What I Have Been Doing Instead of Writing a Blog Post Tonight
- Browsing pianos and piano movers on Craigslist. I really want a cute little spinet piano. Isn't this one cute? I want to get Tess started learning to play, and I have my keyboard from work that I lug around everywhere, but I just want to be able to sit down at the real thing. Josh is very anti- because they are so heavy and whenever we move it will be awful. Move, schmove, I say. Who cares about then? Live in the now! Someone else convince him I need one. And then come move it for me. ;)
- Making a pumpkin pie for Tessa's Thanksgiving party tomorrow at school. I only had one frozen crust and I'm a little bummed I won't get to sample the fruits of my labor. I only like cooking as much as I do because I LOVE eating what I cook.
- Writing a third of a post about Tess (a positive, complaint-free one)
- Reading this article about Taylor Swift.

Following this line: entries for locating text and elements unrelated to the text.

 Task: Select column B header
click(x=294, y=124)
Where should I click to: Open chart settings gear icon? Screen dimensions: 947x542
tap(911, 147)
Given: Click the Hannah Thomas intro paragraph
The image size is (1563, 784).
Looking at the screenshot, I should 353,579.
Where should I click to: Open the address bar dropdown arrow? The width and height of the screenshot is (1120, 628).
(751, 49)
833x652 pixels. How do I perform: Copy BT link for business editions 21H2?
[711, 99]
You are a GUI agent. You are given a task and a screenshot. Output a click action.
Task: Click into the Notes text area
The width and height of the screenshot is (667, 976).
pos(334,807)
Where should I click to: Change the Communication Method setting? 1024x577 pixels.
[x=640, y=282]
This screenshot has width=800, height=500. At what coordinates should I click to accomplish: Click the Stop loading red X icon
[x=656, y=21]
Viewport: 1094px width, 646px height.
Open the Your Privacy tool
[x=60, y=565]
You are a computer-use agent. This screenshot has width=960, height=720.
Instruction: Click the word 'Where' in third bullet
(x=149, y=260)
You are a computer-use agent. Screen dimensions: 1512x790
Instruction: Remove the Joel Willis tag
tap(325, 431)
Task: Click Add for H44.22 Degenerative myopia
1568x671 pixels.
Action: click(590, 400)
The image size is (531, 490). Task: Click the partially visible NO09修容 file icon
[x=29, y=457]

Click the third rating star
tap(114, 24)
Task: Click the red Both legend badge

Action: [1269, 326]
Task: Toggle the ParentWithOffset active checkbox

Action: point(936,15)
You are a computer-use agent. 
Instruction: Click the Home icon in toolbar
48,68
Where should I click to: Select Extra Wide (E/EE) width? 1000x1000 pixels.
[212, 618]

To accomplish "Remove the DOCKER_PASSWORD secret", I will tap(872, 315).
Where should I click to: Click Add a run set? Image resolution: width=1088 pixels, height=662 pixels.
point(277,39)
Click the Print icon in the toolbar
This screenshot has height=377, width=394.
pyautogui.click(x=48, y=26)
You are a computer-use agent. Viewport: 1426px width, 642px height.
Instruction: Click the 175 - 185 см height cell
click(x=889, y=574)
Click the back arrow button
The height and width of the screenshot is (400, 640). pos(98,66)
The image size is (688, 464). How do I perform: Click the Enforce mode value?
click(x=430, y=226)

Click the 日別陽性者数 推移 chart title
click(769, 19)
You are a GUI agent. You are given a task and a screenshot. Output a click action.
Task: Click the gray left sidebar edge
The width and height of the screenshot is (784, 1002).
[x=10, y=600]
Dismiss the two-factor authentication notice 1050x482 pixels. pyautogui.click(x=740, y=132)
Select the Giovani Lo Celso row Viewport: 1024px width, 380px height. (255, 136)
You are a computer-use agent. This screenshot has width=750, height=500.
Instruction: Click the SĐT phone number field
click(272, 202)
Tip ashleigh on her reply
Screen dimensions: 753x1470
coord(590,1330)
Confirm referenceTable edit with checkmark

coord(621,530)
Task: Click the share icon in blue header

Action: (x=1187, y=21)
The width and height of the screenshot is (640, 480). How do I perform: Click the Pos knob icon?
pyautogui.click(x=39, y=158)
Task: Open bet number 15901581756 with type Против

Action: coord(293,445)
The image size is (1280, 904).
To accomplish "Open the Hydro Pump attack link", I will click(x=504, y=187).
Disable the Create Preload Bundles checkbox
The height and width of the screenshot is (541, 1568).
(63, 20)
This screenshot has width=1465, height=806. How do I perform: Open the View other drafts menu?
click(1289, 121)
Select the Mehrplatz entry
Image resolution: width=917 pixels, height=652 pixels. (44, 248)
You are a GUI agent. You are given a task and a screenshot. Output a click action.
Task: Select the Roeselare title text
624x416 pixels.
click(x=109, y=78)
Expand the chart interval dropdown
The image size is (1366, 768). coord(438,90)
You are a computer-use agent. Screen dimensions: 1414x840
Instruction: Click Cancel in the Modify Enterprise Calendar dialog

"Still, is Taylor Swift really a “feminist’s nightmare”? You could argue the opposite. Her straight-laced fashion sense and dance moves—the fact that she’s never writhed across a concert stage wearing a negligee, or less—may make her more square than some other singers. But she’s also less beholden to that old feminist bugbear, the Male Gaze. In fact, seeing Swift live is revelatory: It’s in a setting like Bridgestone that her uniqueness, the weirdness of her conventionality—and, yes, her feminism—snaps into focus. I’ve been going to arena shows for three decades; I’ve never experienced a louder, more rabid crowd than at Swift’s concert. Nor, for that matter, a more female crowd, music critics from New York and creepy dudes from Oklahoma to the contrary. Even at a Justin Bieber show—even at a women’s-studies seminar—you won’t find as pronounced a female-to-male ratio, nor such a wide age range: toddlers and teens and tweens and their moms, for sure, but also college co-eds, and grandmothers, and rowdy thirtysomething office workers, like the gals who sat in the row behind me, passing a flask of booze. To push through the turnstiles of a Taylor Swift concert is to enter, as the saying goes, a women’s space. Swift has the power to turn a hockey arena into a room of one’s own."
Team T-Swift!
- Reading about Mormon Women Bare, an art project by photographer Katrina Barker Anderson featuring nude portraits of Mormon women. I just told you what it was, so if nudity really bothers you, don't click through, but I am really impressed with this project. What brave women! I also read another article, supportive, but still critical, here. I love the "Sistaz" but have to disagree with them on this one. I don't find the nudity uncomfortable at all, and far from being unnecessary I think it feels needed. It feels like truth. Yes, there is already too much gratuitous nudity in western culture and media, mostly highly sexualized, but that to me seems an argument for the importance of seeing real bodies, not airbrushed or sucked into spanx - real bodies with real imperfections in nonsexual circumstances. These are what normal women's bodies look like, with rolls and droop and stretch marks, all beautiful but diverse in size and shape. Nudity does not equal porn and it makes me sad when people have been conditioned to think so.
- Watching an episode of Parenthood - loving this season so far! - and pretending to fold laundry.
- Cutting out leaves from construction paper for a "gratitude tree" I wanted to make tonight but realized we don't have any brown construction paper for a gratitude tree trunk. Will have to improvise a trunk out of something tomorrow.